幹事の「乾杯!」のひと声で小山社長を囲む社長質問会がスタートすると、さっそく社長の左手の女性社員が質問を開始。いきなり「私のライバルは佐々木さんなんですけど、勝つにはどうしたらいいですか?」と言う。ド直球の質問だ。小山社長は「え? 佐々木さんに勝つの? だったら絞め殺しちゃったら?」と返して会場はいきなり笑いの渦だ。「数字を見ていくこと。そうじゃないと勝てないよ。はい次」と、順に質問が繰り出されていく。それに小山社長が瞬時にアドバイスをしていくという流れだ。店長になって3カ月の若手の男性が「新人店長が最優先でやることは?」と質問すると、「みんな歓迎してくれただろう?」「はい、袋叩きにあってます(笑)」「それ、武蔵野ではまともなことだから。もうすぐ1人入るから、その人が来たら“いじめて”あげなさい。はい次」。

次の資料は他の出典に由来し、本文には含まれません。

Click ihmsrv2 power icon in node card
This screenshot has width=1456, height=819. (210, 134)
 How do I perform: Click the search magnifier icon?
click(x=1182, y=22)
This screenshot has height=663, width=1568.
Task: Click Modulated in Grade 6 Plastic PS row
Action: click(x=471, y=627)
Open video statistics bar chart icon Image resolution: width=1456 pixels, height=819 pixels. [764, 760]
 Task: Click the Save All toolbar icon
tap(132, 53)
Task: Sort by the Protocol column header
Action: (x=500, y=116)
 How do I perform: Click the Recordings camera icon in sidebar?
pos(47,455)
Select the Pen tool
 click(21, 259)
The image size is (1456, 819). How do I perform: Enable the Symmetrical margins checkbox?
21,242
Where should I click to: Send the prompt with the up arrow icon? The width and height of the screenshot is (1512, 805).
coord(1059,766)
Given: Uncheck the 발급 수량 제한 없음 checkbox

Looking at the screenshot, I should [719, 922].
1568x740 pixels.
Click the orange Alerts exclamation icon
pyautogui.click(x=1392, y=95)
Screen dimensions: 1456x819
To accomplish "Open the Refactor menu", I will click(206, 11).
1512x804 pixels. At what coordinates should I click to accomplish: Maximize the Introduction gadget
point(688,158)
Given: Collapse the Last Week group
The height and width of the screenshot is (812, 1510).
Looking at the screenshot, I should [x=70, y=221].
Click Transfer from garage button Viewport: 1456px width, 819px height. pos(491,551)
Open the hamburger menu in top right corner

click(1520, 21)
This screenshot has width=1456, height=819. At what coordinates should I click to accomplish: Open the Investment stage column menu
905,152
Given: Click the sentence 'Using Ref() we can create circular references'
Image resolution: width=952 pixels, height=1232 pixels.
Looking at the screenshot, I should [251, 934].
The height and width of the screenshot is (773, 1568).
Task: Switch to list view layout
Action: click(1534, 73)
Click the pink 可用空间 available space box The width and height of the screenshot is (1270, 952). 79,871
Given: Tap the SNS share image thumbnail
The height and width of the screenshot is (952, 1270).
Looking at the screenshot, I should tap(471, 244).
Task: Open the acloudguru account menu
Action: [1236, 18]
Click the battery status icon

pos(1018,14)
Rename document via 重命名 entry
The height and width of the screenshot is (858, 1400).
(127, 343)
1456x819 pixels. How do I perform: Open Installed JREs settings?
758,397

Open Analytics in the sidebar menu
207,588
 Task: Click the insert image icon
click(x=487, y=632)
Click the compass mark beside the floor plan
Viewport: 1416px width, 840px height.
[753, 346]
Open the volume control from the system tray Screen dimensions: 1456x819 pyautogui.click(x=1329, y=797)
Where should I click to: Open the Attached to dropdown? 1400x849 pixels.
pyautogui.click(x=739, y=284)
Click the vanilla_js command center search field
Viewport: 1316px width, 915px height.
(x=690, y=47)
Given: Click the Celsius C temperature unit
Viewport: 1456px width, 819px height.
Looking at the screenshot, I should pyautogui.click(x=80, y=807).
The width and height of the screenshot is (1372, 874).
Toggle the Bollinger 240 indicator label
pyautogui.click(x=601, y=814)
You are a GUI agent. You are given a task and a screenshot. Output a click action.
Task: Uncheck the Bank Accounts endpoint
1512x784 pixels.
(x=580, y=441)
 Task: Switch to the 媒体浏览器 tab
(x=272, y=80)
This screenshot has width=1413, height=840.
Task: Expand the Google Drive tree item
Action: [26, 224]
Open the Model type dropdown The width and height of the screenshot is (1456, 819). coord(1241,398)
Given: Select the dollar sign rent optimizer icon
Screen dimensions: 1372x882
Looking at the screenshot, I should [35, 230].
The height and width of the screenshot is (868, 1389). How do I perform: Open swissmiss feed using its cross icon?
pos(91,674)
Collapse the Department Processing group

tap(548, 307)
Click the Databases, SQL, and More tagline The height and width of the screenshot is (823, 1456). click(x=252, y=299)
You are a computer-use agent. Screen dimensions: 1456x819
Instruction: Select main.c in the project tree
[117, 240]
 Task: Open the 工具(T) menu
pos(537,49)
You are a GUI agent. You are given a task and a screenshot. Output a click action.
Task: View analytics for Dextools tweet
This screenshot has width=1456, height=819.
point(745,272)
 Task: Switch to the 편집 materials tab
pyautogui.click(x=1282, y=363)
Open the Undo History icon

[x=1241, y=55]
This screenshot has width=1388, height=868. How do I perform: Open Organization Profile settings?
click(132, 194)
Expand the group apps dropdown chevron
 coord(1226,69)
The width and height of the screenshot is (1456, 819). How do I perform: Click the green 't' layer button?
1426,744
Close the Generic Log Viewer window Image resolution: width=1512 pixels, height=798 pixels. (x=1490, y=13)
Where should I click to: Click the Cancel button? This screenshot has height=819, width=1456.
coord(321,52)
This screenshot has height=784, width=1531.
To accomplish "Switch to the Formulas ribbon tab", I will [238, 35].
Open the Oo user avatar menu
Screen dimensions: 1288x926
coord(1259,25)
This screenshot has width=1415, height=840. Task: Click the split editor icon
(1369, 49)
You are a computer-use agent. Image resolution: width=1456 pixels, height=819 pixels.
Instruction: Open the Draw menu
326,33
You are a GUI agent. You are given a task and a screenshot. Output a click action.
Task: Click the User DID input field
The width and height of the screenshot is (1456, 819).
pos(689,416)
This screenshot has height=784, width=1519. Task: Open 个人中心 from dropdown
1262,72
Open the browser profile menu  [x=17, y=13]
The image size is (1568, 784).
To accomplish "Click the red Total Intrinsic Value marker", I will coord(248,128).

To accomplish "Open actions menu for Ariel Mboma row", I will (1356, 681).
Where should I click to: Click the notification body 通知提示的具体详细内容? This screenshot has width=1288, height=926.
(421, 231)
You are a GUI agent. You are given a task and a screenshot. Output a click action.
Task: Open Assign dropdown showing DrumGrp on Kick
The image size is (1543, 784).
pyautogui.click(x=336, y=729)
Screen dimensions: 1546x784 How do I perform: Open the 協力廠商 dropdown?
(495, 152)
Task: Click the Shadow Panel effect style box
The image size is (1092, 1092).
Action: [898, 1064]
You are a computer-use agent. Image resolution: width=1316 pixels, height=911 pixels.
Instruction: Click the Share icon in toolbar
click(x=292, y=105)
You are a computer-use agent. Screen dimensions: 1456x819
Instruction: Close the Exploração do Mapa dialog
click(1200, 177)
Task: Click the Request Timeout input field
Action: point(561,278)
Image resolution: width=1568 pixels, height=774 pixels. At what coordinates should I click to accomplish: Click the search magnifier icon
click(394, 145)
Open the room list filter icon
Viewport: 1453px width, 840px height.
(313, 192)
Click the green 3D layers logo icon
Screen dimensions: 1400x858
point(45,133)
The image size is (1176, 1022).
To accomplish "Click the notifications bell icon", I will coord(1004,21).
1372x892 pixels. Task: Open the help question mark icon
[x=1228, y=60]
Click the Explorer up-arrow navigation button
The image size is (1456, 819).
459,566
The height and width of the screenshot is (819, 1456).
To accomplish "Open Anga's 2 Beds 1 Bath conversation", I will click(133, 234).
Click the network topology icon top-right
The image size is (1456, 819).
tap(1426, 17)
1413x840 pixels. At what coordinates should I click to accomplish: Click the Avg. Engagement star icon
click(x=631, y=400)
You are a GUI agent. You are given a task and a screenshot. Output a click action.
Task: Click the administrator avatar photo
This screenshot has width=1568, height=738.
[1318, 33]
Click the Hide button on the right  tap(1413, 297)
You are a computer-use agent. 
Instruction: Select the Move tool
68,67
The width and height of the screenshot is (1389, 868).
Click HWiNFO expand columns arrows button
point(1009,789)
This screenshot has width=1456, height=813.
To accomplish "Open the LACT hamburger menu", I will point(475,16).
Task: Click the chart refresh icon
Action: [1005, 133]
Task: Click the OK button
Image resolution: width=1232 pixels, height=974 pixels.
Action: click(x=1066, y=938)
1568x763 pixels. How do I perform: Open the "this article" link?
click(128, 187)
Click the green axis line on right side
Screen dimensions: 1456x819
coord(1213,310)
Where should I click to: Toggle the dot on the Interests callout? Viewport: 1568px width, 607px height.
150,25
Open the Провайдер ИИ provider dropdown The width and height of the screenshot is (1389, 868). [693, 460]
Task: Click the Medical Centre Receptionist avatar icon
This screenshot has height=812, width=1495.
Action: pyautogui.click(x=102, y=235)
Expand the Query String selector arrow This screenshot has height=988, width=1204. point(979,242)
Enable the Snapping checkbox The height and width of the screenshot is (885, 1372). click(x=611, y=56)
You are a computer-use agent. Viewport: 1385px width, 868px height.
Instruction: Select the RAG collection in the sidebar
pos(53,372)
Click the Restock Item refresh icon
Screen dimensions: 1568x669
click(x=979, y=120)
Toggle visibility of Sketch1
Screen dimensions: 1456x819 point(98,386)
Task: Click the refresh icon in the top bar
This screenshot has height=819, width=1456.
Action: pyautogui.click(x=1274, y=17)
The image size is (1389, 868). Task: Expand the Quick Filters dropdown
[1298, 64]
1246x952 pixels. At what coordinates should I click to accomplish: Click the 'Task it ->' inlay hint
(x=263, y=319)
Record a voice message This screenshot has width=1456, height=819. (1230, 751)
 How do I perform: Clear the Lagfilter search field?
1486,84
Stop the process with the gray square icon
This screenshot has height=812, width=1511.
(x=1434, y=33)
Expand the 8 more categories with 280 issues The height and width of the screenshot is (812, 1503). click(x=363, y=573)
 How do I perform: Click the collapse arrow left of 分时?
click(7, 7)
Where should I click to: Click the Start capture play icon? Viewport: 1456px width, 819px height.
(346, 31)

仕事上の悩みに関するド直球なものから、極めてプライベートなものまで、社員たちは遠慮なく小山社長に質問を投げかける。

横で聞いているだけではよくわからないのだが、当の本人は安心した顔に変わる。社長が答えるたびに、質問者だけでなくメンバー全員がメモを取る。目の前のカニ鍋をつつく暇などない。

極めてプライベートな質問まで飛び出した

そうしてひと回り、ふた回りと1人ずつ、質問を社長に投げかけていくのだが、驚くのはその質問の中に「部下が3年後に部長になりたがっています。何をしてあげたらいいでしょうか」「男性の部下に結婚を勧めたいが彼にその気がありません」「マンションを買いたいがどんな物件がいいでしょうか」といった、部下に関するかなり立ち入った質問から、極めてプライベートな質問まで飛び出したことだ。だが小山社長は平然とアドバイスをし続ける。

30分間、最初のグループの質問に答えた後、小山社長は席を移動してもう1つのグループの真ん中に座る。新たなメンバーを相手に質問タイムがスタート。社内結婚をした夫に関する相談をした女性には、「あなたの旦那さんは、あなたにイライラするでしょう?」「そうなんです!」「あなたと正反対の性格なんだよ」といった人間学にも発展していった。そうして約1時間の間に60~70の質問に矢継ぎ早に答えた後、小山社長は数万円のお金を隣の女性社員に預けて、「お疲れ様。ゆっくりやってね」と退散した。

「社長にズバッと答えていただいて気持ちよかったです」(女性社員)、「社内でもお会いすることはあるのですが、この場でしか聞けないこともあるので、貴重な時間でした」(女性部長)と、質問した社員たちはすがすがしい顔だ。